══ TEXT PROVIDED ══

Saturday, 2 February 2013

Keynes via Machievelli, Hobbes and Nietzsche

Neoclassical economists at core prefer macro-economic explanations which cash out at the micro-level.  As I mentioned in a previous post some of the roots of the story Keynes tells about the actor known as leviathan can be traced back to Thomas Hobbes.  But I'd like to throw in a religious dimension to all of this, which points even further back to Machiavelli and forward to Nietzsche.

Hobbes's construct was a macro actor, a personification of the state, onto which desires, intentions, actions are imposed.  Collections of these actors interacting at the state level are the genesis of macro-economics.  This is Keynes's root.  No assumption is made about any evolution from individual actors to state actors.  They're just different beasts.  Understanding this allows him to question simplifying projections of homespun metaphors which make sense at the individual level but which might not work at all in the same way at the state level.

But a generation or two before Hobbes, Machiavelli tried to develop a book of etiquette  for the only figure who could span the individual and the state - and that is the king or prince.  This is an amazing point of connection here between two entire schools of thought which have been struggling to maintain a friendly dialogue ever since.  In the embodiment of the prince, here you have a flesh and blood man who's being given a new rulebook for behaviour vis-a-vis his role as sovereign.  It is no wonder that rulebook seemed so alien.  The context behind this was I think an implicit understanding that the tenets of living - the rules of behaviour  - embodied in Christianity (and by extension to several of the other major world religions) were insufficient for the emerging nation state post the Christian empire's dominance.  Driving a state with rules which applied to individual Christians became inadequate.  Machiavelli's was an early attempt to make a new rulebook for the sovereign.  Nietzsche likewise took this breakdown of the homogeneous and unquestioned presence of Christianity in Western life and tried to apply it to individuals themselves.  Both thinkers take the same inspiration but write their rulebooks for the national-sovereign and the personal-sovereign.  The evolution of the discourse on the rulebook for the national-sovereign becomes increasingly hermetically sealed, less immoral-seeming, still alien, more amoral, formalised even.  This is, in a sense Catholic to Nietzsche's more Protestant radical individualist pursuit. which has echoes in the work of J.S. Mill, through Samuelson, Friedman and the mainstream neoclassical approach.  The Catholic state-as-actor/institution-as-actor approach has echoes in Adam Smith, Veblen, institutional analysis, Keynes.

═══
══ INPUT DATA ══

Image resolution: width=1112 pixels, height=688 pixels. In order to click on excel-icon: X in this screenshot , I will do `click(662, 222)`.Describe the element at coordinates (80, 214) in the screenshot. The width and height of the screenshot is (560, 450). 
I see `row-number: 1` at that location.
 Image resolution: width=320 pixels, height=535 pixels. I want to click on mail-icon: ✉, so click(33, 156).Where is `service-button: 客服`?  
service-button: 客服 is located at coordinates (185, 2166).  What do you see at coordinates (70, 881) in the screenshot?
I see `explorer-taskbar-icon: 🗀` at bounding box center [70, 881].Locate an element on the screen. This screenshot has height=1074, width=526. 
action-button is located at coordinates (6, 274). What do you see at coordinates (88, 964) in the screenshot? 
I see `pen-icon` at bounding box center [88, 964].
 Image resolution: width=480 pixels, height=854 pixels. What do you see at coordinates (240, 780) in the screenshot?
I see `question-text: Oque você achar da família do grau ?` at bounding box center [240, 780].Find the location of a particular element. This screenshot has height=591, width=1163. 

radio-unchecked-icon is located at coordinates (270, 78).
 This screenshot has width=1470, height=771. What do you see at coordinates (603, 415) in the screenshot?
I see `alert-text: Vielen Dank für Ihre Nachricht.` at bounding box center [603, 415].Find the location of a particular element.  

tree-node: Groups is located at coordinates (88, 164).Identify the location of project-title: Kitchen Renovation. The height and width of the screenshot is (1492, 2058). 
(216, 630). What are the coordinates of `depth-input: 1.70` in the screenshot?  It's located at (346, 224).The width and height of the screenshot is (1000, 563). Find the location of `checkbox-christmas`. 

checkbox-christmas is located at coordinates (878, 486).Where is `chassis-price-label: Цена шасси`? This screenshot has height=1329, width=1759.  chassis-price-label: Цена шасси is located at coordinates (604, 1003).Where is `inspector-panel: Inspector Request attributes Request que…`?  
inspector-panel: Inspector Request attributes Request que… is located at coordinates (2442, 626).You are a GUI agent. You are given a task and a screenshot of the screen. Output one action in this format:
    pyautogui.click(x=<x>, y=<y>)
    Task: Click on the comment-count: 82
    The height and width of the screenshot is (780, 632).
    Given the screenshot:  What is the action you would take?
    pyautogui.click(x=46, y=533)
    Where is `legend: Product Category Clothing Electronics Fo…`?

═══

## ASSIGNMENT A:
Please return the section of the post on Keynes from "Saturday, 2 February" to "to Machiavelli and forward to Nietzsche.", copied word for word.
## ASSIGNMENT B:
Condense the paragraph of the post on Keynes that begins "Hobbes's construct was a macro actor" into a short bulleted list of its main points.

## TASK RESULT A:
Saturday, 2 February 2013

Keynes via Machievelli, Hobbes and Nietzsche

Neoclassical economists at core prefer macro-economic explanations which cash out at the micro-level.  As I mentioned in a previous post some of the roots of the story Keynes tells about the actor known as leviathan can be traced back to Thomas Hobbes.  But I'd like to throw in a religious dimension to all of this, which points even further back to Machiavelli and forward to Nietzsche.

## TASK RESULT B:
- Hobbes's construct was a macro actor: a personification of the state onto which desires, intentions and actions are imposed.
- Collections of these actors interacting at the state level are the genesis of macro-economics, and this is Keynes's root.
- No evolution from individual actors to state actors is assumed. They are different beasts.
- Understanding this allows questioning simplifying projections of homespun metaphors that make sense at the individual level but might not work the same way at the state level.